Camillus

Plutarch

Plutarch. Plutarch's Lives, Vol. II. Perrin, Bernadotte, translator. Cambridge, MA: Harvard University Press; London: William Heinemann Ltd., 1914.

Silence fell, and Lucretius was on the point of beginning, when it chanced that a centurion with a squad of the day watch passed by outside, and calling with a loud voice on the man who led with the standard, bade him halt and plant his standard there, for that was the best place to settle down and stay in. The utterance fell at the crisis of their anxious thought for the uncertain future, and Lucretius said, with a devout obeisance, that he cast his vote with the god. The rest, one by one, followed his example.

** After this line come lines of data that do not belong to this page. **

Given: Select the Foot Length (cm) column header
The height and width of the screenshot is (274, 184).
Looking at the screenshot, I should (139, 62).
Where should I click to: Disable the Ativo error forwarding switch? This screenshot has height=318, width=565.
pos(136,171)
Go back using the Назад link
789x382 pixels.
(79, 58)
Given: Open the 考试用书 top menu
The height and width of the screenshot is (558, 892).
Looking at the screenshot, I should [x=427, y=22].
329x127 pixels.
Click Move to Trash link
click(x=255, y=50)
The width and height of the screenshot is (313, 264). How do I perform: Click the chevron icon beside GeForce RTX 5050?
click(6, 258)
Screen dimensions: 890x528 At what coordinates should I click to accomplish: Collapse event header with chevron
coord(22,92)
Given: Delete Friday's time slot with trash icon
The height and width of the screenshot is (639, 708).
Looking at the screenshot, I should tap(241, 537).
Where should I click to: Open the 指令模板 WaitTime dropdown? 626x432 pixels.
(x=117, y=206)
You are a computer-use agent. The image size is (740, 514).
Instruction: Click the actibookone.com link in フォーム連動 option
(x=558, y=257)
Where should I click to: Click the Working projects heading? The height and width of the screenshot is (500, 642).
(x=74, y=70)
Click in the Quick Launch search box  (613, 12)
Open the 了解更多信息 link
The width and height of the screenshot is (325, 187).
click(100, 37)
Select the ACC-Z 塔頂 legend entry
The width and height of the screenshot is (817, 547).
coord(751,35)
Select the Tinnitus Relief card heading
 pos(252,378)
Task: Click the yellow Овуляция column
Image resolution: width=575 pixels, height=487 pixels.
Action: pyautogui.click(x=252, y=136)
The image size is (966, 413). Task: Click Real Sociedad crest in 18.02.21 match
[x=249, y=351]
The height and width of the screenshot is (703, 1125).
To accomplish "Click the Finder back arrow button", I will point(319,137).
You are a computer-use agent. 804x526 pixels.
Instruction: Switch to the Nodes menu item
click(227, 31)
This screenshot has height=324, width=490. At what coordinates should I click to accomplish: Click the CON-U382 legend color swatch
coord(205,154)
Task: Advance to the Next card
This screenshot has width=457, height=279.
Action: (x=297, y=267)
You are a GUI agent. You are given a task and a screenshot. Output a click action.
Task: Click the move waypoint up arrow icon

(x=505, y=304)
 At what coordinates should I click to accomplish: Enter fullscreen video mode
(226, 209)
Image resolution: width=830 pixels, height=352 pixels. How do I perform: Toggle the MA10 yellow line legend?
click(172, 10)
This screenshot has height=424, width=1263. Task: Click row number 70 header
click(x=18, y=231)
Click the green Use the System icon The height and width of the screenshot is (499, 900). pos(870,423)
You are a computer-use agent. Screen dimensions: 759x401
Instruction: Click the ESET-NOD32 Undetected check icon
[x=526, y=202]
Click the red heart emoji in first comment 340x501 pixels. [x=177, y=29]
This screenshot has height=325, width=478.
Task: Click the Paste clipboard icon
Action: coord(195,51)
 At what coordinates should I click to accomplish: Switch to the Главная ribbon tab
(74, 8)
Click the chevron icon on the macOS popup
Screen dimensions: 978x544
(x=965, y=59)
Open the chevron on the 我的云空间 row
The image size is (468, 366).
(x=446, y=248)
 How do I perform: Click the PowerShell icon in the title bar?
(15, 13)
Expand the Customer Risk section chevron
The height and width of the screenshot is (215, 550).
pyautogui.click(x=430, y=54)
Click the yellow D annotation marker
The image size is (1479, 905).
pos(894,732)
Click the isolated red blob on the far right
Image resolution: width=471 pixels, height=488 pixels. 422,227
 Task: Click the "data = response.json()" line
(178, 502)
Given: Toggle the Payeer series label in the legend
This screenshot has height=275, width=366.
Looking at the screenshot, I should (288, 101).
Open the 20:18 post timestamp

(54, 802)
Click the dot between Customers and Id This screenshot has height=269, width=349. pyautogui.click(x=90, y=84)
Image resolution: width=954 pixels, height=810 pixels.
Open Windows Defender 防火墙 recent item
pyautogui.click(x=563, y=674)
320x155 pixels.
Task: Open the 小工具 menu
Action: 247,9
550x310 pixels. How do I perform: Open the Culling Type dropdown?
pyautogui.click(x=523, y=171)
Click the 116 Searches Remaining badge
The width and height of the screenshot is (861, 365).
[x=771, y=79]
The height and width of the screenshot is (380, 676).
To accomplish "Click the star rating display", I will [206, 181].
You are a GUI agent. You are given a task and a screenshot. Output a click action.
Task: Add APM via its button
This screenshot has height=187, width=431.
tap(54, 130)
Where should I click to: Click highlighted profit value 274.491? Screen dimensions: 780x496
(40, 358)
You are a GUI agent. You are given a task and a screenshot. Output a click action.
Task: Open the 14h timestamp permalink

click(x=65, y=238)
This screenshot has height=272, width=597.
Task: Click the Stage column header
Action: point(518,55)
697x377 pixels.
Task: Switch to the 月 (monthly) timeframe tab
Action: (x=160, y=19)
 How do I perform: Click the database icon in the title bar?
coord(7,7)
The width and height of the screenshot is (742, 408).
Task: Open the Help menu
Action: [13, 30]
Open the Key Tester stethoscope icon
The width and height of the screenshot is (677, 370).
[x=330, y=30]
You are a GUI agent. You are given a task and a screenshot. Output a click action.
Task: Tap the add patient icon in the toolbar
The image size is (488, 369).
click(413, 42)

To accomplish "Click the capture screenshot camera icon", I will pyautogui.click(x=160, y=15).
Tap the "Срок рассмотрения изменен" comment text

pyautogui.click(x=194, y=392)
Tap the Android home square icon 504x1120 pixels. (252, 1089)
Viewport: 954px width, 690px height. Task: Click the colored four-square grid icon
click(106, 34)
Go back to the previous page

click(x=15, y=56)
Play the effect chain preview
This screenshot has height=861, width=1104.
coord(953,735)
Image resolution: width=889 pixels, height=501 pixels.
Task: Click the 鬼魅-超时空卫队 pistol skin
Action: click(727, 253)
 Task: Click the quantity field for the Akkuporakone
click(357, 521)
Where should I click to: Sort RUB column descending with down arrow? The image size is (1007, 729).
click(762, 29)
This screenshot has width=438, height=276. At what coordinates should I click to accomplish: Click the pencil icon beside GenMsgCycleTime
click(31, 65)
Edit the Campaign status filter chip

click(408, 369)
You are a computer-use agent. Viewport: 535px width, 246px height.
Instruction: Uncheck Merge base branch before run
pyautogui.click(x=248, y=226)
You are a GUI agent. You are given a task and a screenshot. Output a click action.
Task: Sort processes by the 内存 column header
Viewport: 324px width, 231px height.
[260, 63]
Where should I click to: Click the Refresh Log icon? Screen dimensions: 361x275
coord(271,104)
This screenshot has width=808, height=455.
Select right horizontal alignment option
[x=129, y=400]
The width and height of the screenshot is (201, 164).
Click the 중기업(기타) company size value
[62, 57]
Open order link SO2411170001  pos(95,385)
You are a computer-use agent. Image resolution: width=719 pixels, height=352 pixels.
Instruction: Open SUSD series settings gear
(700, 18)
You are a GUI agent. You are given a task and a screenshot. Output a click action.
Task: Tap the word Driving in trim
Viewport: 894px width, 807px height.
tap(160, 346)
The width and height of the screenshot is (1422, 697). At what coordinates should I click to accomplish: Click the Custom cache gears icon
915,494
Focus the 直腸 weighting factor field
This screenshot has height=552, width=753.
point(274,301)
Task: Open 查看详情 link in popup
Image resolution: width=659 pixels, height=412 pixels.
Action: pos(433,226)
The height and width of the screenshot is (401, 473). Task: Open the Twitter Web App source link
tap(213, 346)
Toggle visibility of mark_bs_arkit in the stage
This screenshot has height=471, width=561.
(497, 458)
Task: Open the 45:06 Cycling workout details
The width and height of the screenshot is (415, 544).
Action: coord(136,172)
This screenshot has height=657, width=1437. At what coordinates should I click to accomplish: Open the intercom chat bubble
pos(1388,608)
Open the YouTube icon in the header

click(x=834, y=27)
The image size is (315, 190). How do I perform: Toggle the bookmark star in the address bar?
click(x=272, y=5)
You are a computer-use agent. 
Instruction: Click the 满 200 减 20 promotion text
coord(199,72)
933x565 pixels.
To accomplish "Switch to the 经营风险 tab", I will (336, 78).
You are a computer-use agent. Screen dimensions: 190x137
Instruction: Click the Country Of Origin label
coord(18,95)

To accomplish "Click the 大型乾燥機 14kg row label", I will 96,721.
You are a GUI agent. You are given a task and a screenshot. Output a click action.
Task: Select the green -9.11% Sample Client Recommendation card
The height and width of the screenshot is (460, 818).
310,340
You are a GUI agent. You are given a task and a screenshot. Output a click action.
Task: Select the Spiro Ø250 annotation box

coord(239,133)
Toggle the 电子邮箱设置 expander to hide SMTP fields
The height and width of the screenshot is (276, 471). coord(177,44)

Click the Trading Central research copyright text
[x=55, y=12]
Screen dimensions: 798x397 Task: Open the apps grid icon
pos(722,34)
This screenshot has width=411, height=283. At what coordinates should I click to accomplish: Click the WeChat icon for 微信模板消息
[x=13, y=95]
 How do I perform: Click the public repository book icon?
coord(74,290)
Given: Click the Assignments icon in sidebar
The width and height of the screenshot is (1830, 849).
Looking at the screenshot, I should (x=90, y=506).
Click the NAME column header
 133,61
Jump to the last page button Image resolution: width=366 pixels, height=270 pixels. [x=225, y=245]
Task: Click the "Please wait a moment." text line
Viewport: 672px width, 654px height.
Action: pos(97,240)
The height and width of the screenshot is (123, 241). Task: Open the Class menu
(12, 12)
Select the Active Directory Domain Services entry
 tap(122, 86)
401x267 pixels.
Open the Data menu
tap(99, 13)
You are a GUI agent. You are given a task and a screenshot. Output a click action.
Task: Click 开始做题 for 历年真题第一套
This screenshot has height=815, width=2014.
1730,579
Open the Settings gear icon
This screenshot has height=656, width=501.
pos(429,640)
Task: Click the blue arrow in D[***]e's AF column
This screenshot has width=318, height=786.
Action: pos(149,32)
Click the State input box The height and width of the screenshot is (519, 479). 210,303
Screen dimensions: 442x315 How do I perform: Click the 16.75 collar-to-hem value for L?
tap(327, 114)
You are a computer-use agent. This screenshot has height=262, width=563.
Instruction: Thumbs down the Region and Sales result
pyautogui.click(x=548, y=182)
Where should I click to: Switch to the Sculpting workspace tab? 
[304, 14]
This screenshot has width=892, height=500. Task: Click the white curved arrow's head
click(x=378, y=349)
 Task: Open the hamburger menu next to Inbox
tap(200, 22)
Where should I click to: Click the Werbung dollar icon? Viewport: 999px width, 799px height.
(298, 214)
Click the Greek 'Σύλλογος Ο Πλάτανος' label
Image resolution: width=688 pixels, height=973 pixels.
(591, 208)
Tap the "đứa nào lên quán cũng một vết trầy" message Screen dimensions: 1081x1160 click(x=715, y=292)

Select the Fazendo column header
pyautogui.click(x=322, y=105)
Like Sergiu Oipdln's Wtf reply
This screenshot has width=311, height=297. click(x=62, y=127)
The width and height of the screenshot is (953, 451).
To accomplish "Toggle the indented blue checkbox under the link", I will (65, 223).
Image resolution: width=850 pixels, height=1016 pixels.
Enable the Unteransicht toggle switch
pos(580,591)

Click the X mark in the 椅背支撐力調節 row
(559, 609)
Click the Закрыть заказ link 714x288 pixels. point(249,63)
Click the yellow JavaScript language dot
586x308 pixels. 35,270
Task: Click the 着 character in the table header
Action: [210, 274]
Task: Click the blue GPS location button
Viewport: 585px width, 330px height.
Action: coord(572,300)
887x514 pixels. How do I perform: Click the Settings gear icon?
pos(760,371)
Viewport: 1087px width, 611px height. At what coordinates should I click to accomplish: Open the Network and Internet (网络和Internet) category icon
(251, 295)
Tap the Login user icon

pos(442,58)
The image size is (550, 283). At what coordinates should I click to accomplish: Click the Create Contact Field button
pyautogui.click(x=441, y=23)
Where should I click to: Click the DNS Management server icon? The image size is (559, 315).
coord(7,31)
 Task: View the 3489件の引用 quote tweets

Then the inclinations of the multitude were marvellously changed. They exhorted and incited one another to the work, and pitched upon their several sites, not by any orderly assignment, but as each man found it convenient and desirable. Therefore the city was rebuilt with confused and narrow streets and a maze of houses, owing to their haste and speed. Within a year’s time, it is said, a new city had arisen, with walls to guard it and homes in which to dwell.

Those who had been deputed by Camillus to recover and mark out anew the sacred places, found them all in utter confusion. When they came to the shrine of Mars, in their circuit of the Palatium, they found that it had been demolished and burnt by the Barbarians, like the rest, but as they were clearing away and renovating the place, they came upon the augural staff of Romulus, buried deep in a great heap of ashes.